[33] This lady was drowned, together with her maid-servant, in the winter of 1767.
[34] A manuscript note in the file of the American Mercury, preserved in the City Library, says that Franklin wrote the first five numbers and part of the eighth of this series. The rest were written by J. B., probably Joseph Breintnail, a member of the junto, whom Franklin describes as a “good-natured, friendly, middle-aged man, a great lover of poetry, reading all he could meet with, and writing some that was tolerable; very ingenious in making little nicknackeries, and of sensible conversation.”
[35] As an improvement on the above, cartridge-paper of a peculiar kind was used in 1778. When the American army entered Philadelphia, in June, 1778, upon the evacuation of the English troops, there was a want of paper fitted for the construction of cartridges.
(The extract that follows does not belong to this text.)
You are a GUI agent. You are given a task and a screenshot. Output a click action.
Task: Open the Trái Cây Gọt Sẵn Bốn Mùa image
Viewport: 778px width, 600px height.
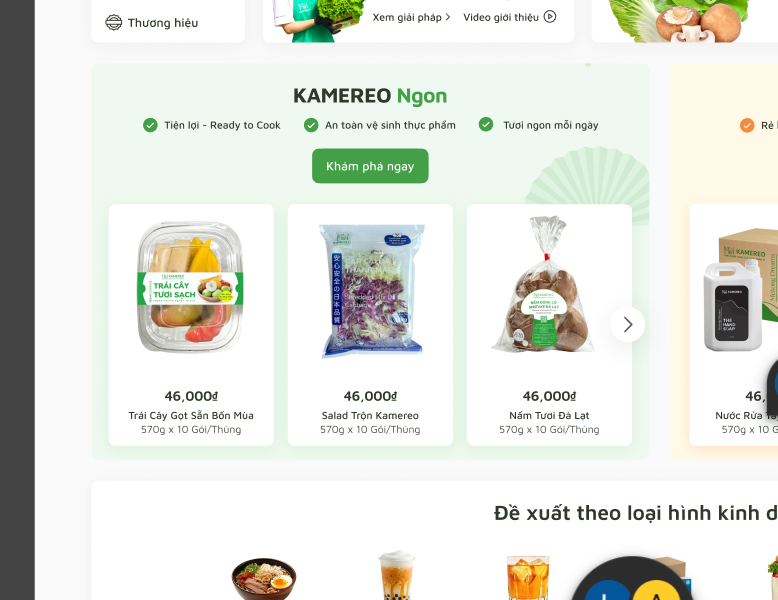click(191, 288)
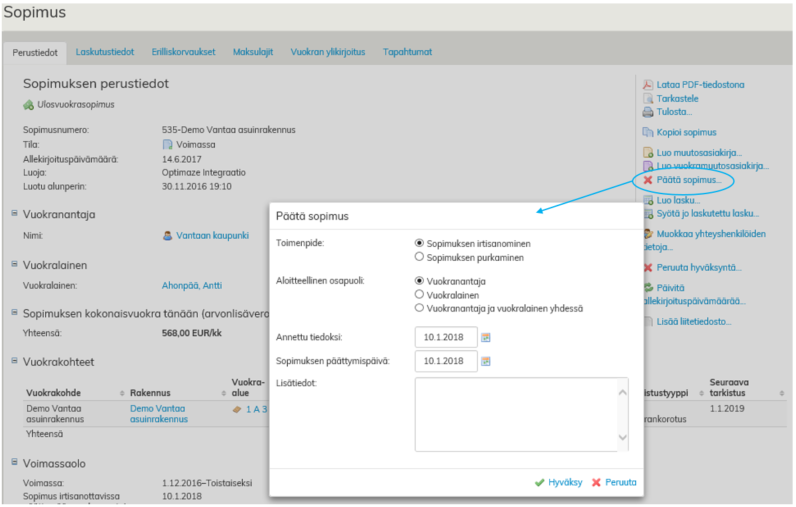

It was advertised for, and but a small quantity procured. An order was then issued demanding its instant production by all people in that city who had it. This produced but little, and most probably on account of its scarcity. A file of soldiers was then ordered to make search for it in every place where any was likely to be found. Among other places visited in July, 1778, was a garret in a house in which Benjamin Franklin had previously had his printing-office. Here were discovered about twenty-five hundred copies of a sermon which the Rev. Gilbert Tennent had written (printed by Franklin) upon “Defensive War,” to rouse the colonists during the French troubles. They were all taken and used as cases for musket-cartridges, and at once sent to the army; and most of them were used at the battle of Monmouth. The requisites in cartridge-paper were, of course, thinness, strength, pliability, and inflammability; and such paper was necessarily scarce then.
[36] In 1776 was adopted the standard to be used by the commander-in-chief of the American navy, “being a yellow field, with a lively representation of a rattlesnake in the middle, in the attitude of striking;” underneath were the words, “Don’t tread on me.”
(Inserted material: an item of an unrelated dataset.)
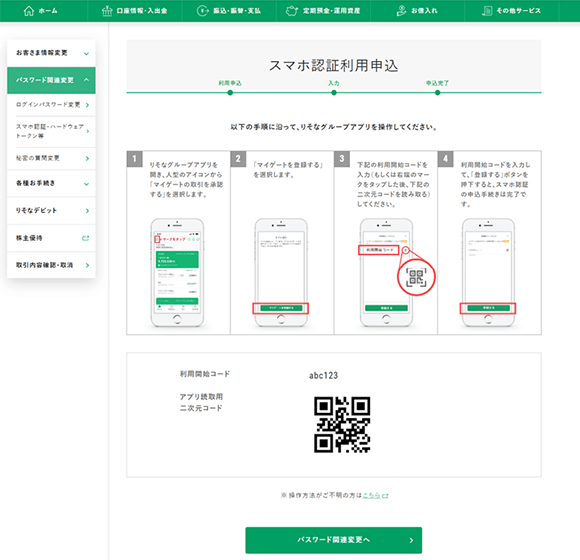The image size is (580, 560).
Task: Click the piggy bank icon for 定期預金・運用資産
Action: click(291, 11)
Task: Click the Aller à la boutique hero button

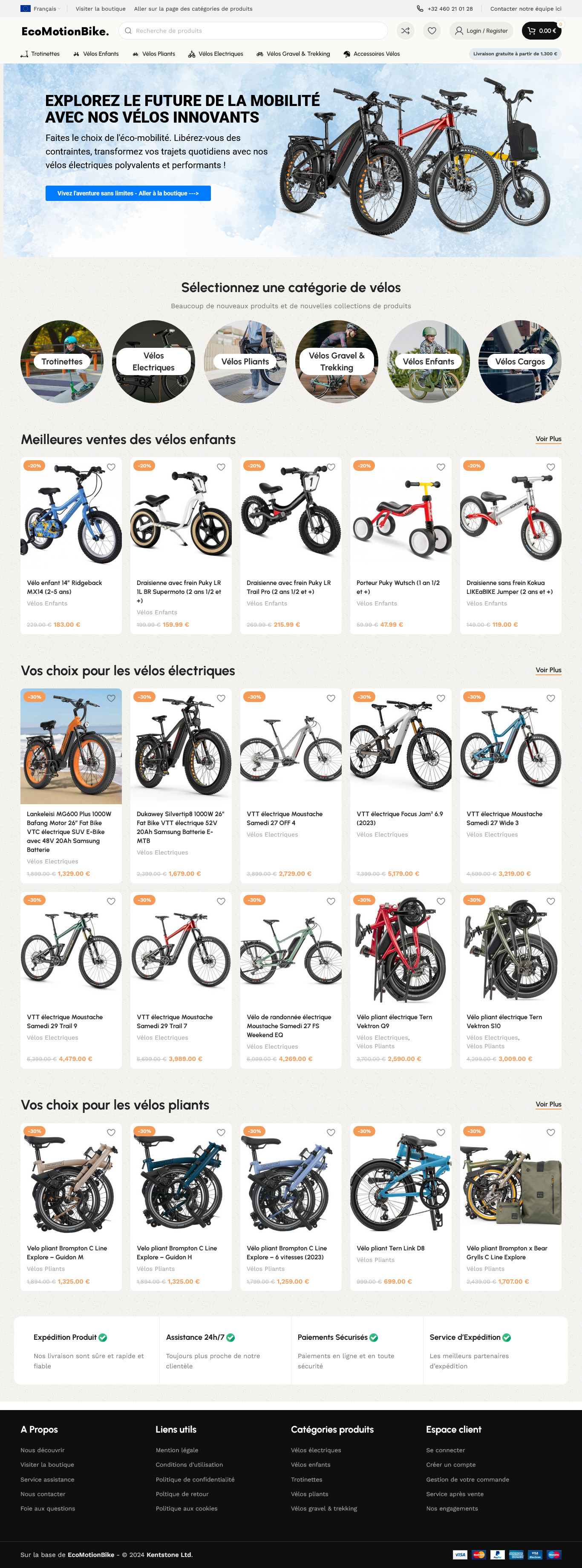Action: [128, 193]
The same year the cruisers of the colony of Massachusetts hoisted a white flag, with a green pine-tree and the motto, “Appeal to Heaven.”
[37] The author is indebted for the chief sources of information contained in this table, to that admirable and useful annual entitled “The Old Franklin Almanac,” a title as modest as its contents are useful and instructing. It should be found in every house.
[38] This article appeared about the time Judge McLean was a candidate for the Presidency, and was brought out to bear upon his success. There is no denying the fact but what there was more truth than poetry in the charges.
[39] A man by the name of Carroll, residing in Charleston, South Carolina, was accused of being intimate with slaves, and also as a receiver of stolen goods, particularly the article of cotton. He was dragged from his house (August, 1835), and received twenty lashes; he was then stripped from his waist upwards, tarred and feathered; he was then marched in procession through the streets and lodged in the jail; he was also compelled to leave the city. The law, it seemed, sanctioned the action of the mob; for he was actually received in the prison from this self-constituted authority.
[40] Constitution of the United States, art. ii. sect. 2.
[41] This took place on the 1st of July, 1857, by which the mails were to be conveyed between Washington and New Orleans in four days and a half, by way of Richmond and Lynchburg, Virginia, Bristol, Knoxville, Chattanooga, and Grand Junction, Tennessee, and Jackson, Mississippi,—all by railroad, with the exception of a gap of ninety miles in Mississippi.